Fragmento -

>>>

# Última versión de Proteus gratuita



## Hellmut1956 (Mar 23, 2014)

Hola amigos, he descargado una versión de prueba del Proteus actual. Donde encuentro esta versión de forma gratuita o cual versión se consigue de forma gratuita. Buscando con Google me pareció que solo me llevaba a sitios donde tratan de meterme cualquier otra software y temo que malware!


----------



## jmth (Mar 23, 2014)

Dudo que haya una versión completa de Proteus que se pueda conseguir de forma legal, es un programa profesional y los que lo hacen no es por gratis.

Si la hay me avisais.


----------



## Fogonazo (Mar 23, 2014)

Para casos como este, lo mejor es ingresar directamente en la página del fabricante y mirar si existe esa posibilidad, por ejemplo: * Proteus* 

Desconozco las limitaciones que pueda tener este Demo


----------



## biopic (Mar 23, 2014)

yo he descargado la version "demo" de proteus de la pagina oficial

http://www.labcenter.com/download/prodemo_download.cfm#professional 

y se pueden simular circuitos analogicos , tarnsistores ,leds resistores compuertas logicas op-amps etc, pero en cuato a microcontroladores solo puedes simular el pic16f84a si haces tu propio proyecto, el cual NO se puede guardar o imprimir ni  el simulado ni el PCB, pero trae muchos ejemplos de ARM, AVR , PIC etc.


----------



## jmth (Mar 23, 2014)

> The limitations are that it does not allow you to save, print or design your own microcontroller based designs (you can however write your own software programs to run on the existing sample design suite for evaluation), but does include all features offered by the professional system including netlist based PCB design with auto-placement, auto-routing and graph based simulation



No puedes guardar, imprimir o modificar los microcontroladores que uses en tu diseño, pero incluye todo lo que tiene el sistema completo. Está muy bien para ser una demo.


----------

<<<

Datos -
>>>

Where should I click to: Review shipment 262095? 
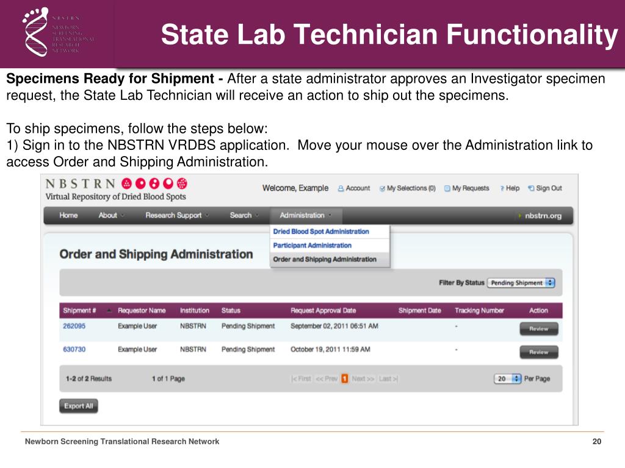click(538, 328)
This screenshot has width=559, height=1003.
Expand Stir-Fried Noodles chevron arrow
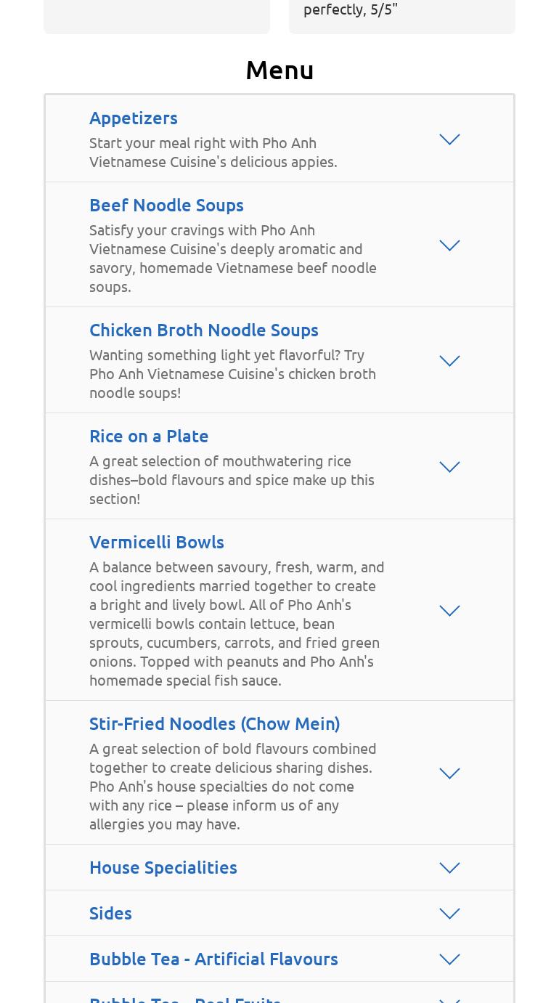point(449,773)
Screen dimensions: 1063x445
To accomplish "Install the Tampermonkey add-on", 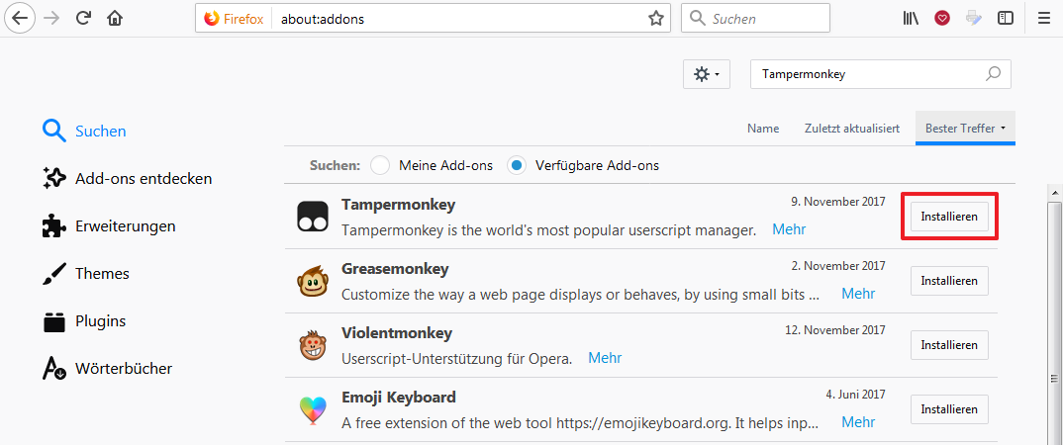I will (x=949, y=217).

<<<

Instrucciones -
a – Copia sin cambios la parte del fragmento que empieza en las palabras "Dudo que haya" y termina tras "Fogonazo (Mar 23, 2014)".
b – Según el fragmento, ¿qué microcontrolador se puede simular en la versión demo de Proteus si haces tu propio proyecto?
Las líneas proceden de otra fuente.

Respuestas -
a –
Dudo que haya una versión completa de Proteus que se pueda conseguir de forma legal, es un programa profesional y los que lo hacen no es por gratis.

Si la hay me avisais.


----------



## Fogonazo (Mar 23, 2014)

b – El pic16f84a.